是了,六王爷既然知道他父亲躲在王府,想必也有心想把他的真实身份泄露出来,而他父亲唯一在意的只有王妃,六王爷干脆就以自己妻子作为借口,带人夜闯云家,让他父亲信以为真,主动出现。
他领了这么多人来,说不定是将整个王府的人都带了过来,就是想试探出来到底哪一个才是沈星洲。
云敛则显然也是早料到这一层,微微笑道:“属下实在愚钝,不懂王爷究竟意指何人。王爷若不嫌弃属下,还请明示。”
六王爷自然不可能当众说出来,他要的就是这种似非而非的感觉,这样沈星洲才会上钩。他听了云敛回复之后,静默一瞬,不再发声。
云敛笑道:“王爷不肯说,难道是有什么难言之隐?实不相瞒,虽然与王爷相处不过短短数日,但属下深感王爷为人磊落,实在敬佩王爷胸襟,王爷若有事差遣,只需吩咐一声便是,属下一定竭尽所能为王爷效力,也不必劳动王爷出动这么多的人马。”
六王爷眯着眼默不作声,这时由他身旁一名站着的副将出声训斥:“王爷想找人便是来找人,哪里轮得到你们这些江湖草莽出言阻止!既然不肯动,就给我搜!”
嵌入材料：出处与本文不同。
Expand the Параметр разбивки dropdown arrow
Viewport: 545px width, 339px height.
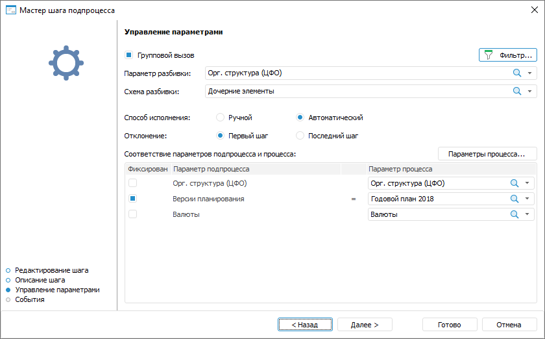pos(529,73)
说罢身后数百官兵齐齐一动,相继抽出手上刀剑,直往云敛那边冲去。
云敛带着云家下人守在门口,很快与他们交上了手。场面很快混乱不堪。
因为来者众多,且人人身披兵甲,手持武器,云家人虽也不少,但依旧很难完全抵抗,有一定武功在身的云敛便出力最多,也成了被打得最多的那一个。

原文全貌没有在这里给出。